• Problem description: For the records below, print the lines from the line with "Collapse the right" through the line with "You are a computer-use agent. The image size is (1271, 715)." exactly as written; include both end lines and exclude the rest.

• Data to examine:
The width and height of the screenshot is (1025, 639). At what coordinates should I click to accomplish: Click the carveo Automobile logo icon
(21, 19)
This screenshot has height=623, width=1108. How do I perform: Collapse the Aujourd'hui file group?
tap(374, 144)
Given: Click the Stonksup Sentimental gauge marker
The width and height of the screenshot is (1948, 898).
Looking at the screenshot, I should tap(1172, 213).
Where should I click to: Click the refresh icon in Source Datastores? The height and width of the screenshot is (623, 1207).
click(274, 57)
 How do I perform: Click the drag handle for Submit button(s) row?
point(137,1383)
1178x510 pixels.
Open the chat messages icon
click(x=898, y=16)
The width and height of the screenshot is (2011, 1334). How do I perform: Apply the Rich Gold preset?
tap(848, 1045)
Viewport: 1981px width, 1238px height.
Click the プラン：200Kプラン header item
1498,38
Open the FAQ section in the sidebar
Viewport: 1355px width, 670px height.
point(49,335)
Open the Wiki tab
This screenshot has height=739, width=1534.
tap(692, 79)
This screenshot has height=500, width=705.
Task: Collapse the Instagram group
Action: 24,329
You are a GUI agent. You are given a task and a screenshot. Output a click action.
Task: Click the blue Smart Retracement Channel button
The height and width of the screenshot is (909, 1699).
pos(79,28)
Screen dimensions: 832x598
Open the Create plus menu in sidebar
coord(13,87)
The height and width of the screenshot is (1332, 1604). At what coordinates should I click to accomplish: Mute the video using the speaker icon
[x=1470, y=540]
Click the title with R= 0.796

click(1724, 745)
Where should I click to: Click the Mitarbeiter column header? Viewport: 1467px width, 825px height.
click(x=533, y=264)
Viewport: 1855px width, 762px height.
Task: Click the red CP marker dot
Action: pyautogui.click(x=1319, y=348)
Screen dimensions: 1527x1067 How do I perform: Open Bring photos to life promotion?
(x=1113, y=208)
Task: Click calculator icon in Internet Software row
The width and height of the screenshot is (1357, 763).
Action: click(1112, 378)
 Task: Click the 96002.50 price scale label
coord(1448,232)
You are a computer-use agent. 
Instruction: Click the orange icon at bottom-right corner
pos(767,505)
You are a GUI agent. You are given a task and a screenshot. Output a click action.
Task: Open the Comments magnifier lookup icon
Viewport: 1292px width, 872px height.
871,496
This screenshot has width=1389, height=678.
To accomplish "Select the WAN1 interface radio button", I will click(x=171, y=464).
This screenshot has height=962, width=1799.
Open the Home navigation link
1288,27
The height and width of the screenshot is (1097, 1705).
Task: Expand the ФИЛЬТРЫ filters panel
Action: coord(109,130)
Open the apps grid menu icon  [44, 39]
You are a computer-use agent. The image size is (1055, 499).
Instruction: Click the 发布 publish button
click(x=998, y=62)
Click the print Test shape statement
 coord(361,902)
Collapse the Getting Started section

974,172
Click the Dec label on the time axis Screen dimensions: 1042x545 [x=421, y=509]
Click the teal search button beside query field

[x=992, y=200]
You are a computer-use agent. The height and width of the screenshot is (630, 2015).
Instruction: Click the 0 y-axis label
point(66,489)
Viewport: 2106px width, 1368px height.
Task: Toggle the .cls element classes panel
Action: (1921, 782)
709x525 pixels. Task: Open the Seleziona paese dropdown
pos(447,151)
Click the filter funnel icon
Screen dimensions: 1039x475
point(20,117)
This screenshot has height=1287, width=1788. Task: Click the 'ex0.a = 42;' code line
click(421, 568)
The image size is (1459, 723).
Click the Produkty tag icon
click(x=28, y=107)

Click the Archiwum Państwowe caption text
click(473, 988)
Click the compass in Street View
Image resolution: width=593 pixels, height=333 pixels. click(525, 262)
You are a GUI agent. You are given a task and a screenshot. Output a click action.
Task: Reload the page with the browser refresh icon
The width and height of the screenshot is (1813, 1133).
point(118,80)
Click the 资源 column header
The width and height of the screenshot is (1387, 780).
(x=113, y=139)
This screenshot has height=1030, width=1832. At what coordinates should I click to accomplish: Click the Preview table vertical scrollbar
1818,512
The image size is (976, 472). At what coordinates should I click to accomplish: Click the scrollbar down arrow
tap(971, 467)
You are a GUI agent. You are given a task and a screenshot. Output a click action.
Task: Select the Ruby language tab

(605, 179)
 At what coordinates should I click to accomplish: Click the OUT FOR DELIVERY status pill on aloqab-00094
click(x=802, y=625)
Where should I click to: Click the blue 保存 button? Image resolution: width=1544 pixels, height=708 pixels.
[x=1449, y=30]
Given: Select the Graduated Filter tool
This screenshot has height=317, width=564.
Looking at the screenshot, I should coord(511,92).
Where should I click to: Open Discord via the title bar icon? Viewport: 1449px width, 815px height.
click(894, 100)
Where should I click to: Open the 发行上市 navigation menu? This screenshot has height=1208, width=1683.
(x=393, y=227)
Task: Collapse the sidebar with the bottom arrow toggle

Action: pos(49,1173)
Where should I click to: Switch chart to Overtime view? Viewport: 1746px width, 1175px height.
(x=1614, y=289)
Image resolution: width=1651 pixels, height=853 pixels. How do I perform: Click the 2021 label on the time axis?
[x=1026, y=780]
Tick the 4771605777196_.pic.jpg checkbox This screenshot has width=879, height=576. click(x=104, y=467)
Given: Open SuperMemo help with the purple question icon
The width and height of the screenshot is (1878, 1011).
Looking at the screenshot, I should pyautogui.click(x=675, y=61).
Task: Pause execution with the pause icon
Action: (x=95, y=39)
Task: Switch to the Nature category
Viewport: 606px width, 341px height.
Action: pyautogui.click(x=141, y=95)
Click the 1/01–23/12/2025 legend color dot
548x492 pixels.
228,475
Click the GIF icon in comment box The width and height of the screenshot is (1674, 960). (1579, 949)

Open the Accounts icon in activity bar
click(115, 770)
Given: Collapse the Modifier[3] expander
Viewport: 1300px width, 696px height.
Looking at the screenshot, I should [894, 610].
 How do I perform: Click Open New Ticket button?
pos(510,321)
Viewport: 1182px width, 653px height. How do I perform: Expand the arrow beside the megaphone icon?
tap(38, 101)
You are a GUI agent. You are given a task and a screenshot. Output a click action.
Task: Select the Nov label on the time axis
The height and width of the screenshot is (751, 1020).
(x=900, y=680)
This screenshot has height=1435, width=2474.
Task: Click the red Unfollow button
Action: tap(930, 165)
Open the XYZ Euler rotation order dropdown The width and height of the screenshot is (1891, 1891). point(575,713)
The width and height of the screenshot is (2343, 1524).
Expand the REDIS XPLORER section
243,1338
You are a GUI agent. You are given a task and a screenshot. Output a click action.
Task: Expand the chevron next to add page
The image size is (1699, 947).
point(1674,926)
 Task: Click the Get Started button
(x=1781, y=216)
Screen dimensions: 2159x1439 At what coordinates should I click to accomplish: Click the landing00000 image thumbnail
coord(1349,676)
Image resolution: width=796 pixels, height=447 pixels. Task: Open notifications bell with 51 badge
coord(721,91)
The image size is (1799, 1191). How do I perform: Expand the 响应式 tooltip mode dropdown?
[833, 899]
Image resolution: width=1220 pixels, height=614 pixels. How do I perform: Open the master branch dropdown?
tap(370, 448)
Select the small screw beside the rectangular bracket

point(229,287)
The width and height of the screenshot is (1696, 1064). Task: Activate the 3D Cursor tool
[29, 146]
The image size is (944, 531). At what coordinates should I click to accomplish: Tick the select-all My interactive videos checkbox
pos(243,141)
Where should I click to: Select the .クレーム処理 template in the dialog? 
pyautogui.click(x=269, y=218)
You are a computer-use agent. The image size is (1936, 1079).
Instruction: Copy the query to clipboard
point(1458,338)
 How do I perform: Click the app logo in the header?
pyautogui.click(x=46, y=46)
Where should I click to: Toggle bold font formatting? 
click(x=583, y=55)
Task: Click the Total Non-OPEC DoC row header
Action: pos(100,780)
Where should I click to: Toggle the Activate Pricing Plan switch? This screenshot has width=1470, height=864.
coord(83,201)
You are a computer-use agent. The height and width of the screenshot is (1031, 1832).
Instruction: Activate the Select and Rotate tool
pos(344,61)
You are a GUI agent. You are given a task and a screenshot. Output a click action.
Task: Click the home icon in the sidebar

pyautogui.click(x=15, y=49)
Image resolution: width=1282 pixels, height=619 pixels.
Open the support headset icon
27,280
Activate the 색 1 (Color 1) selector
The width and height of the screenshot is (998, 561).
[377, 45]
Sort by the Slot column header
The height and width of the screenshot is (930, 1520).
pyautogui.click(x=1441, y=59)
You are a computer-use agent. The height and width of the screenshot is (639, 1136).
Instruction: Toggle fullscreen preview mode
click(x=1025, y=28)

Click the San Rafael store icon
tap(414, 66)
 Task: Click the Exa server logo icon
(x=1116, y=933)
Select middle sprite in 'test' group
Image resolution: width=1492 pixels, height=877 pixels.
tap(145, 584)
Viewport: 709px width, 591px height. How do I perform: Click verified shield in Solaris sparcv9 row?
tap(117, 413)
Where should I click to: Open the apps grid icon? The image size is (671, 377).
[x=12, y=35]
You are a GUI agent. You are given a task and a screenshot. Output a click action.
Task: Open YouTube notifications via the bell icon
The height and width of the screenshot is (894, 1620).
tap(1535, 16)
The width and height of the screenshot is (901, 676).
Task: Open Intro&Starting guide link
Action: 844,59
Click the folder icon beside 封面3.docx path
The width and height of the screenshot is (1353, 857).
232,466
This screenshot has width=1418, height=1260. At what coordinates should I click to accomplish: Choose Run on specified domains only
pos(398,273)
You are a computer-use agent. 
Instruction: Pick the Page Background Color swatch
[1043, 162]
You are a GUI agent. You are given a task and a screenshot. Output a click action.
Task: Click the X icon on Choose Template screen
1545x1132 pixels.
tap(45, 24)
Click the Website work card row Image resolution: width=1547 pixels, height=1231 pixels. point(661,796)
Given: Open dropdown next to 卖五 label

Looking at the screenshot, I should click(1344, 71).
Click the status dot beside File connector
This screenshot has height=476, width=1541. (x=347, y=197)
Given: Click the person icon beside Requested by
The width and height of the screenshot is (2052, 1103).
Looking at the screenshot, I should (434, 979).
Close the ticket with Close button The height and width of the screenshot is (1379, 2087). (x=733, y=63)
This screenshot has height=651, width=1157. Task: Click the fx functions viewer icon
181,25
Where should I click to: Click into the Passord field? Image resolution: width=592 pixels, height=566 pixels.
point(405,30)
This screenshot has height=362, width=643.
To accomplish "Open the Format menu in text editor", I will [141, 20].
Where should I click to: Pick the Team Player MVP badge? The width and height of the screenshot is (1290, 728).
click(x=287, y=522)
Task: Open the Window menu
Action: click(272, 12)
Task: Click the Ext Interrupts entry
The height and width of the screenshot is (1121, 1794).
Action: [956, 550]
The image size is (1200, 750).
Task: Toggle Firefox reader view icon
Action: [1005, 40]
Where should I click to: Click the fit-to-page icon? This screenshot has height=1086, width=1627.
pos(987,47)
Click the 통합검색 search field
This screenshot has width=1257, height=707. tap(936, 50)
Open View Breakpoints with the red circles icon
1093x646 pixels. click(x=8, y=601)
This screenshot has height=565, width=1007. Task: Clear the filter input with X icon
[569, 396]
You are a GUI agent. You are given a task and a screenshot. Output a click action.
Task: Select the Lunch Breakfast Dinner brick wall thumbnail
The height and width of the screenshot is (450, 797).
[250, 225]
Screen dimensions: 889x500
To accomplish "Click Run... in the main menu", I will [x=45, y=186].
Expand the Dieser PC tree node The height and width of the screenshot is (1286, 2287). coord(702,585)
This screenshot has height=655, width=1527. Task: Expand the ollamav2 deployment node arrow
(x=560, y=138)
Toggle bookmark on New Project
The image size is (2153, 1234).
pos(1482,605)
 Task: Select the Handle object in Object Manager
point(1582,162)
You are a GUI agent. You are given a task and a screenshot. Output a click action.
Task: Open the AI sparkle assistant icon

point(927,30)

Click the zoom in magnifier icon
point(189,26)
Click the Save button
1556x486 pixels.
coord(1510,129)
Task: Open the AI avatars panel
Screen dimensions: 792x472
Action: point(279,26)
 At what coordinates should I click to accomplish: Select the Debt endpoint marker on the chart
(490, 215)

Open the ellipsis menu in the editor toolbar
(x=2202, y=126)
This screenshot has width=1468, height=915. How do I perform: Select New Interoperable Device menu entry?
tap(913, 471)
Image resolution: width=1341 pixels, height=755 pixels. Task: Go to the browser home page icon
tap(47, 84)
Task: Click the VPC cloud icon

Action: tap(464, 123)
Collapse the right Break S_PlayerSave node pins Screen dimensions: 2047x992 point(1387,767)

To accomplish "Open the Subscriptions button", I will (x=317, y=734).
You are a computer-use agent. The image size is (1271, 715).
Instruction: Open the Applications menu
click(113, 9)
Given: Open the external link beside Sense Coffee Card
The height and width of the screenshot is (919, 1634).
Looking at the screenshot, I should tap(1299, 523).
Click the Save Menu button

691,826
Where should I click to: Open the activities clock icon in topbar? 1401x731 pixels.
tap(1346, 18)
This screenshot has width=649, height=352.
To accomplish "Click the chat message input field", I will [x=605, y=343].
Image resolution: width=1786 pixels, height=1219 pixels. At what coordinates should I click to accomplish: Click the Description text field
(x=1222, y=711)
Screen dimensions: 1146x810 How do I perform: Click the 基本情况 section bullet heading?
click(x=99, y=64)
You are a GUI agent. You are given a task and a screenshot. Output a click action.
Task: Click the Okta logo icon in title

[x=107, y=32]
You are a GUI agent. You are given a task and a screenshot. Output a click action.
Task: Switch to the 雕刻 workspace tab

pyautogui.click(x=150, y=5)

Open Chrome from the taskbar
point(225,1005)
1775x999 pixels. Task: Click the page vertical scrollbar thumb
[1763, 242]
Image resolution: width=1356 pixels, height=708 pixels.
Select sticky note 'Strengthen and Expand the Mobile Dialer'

• Solution to this task:
Collapse the right Break S_PlayerSave node pins Screen dimensions: 2047x992 point(1387,767)

To accomplish "Open the Subscriptions button", I will (x=317, y=734).
You are a computer-use agent. The image size is (1271, 715).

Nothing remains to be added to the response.